What the task requires:
Rewrite the rows below as a JSON list of strings, one string per line and no blank lines. Include only the lines starting at the one containing "will (449, 551)." and ending at the one containing "Launch QQ from".

Data in this exercise:
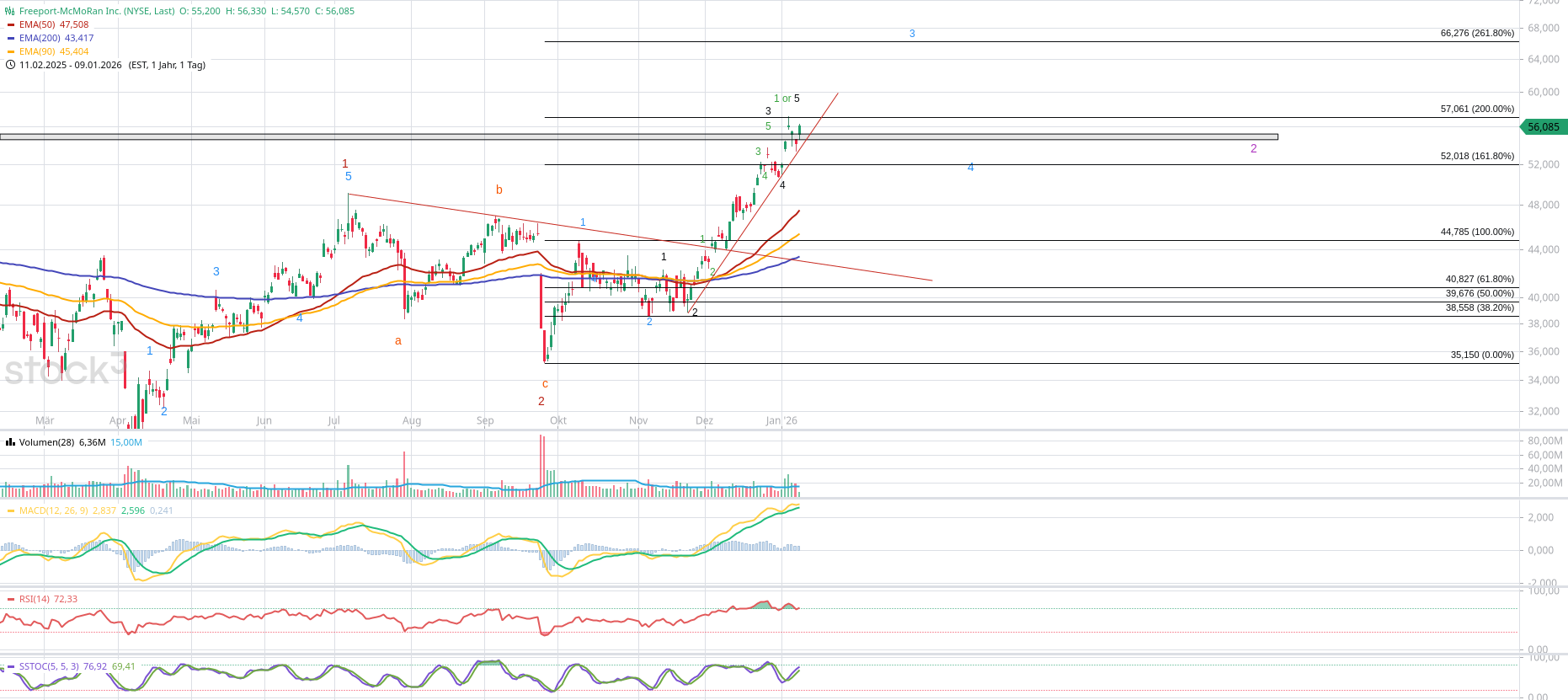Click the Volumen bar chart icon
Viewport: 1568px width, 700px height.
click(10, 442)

--

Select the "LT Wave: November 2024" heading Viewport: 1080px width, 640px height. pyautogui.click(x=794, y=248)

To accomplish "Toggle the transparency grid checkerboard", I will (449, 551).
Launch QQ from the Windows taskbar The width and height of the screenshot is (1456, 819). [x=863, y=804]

Reply:
[
  "To accomplish \"Toggle the transparency grid checkerboard\", I will (449, 551).",
  "Launch QQ from the Windows taskbar The width and height of the screenshot is (1456, 819). [x=863, y=804]"
]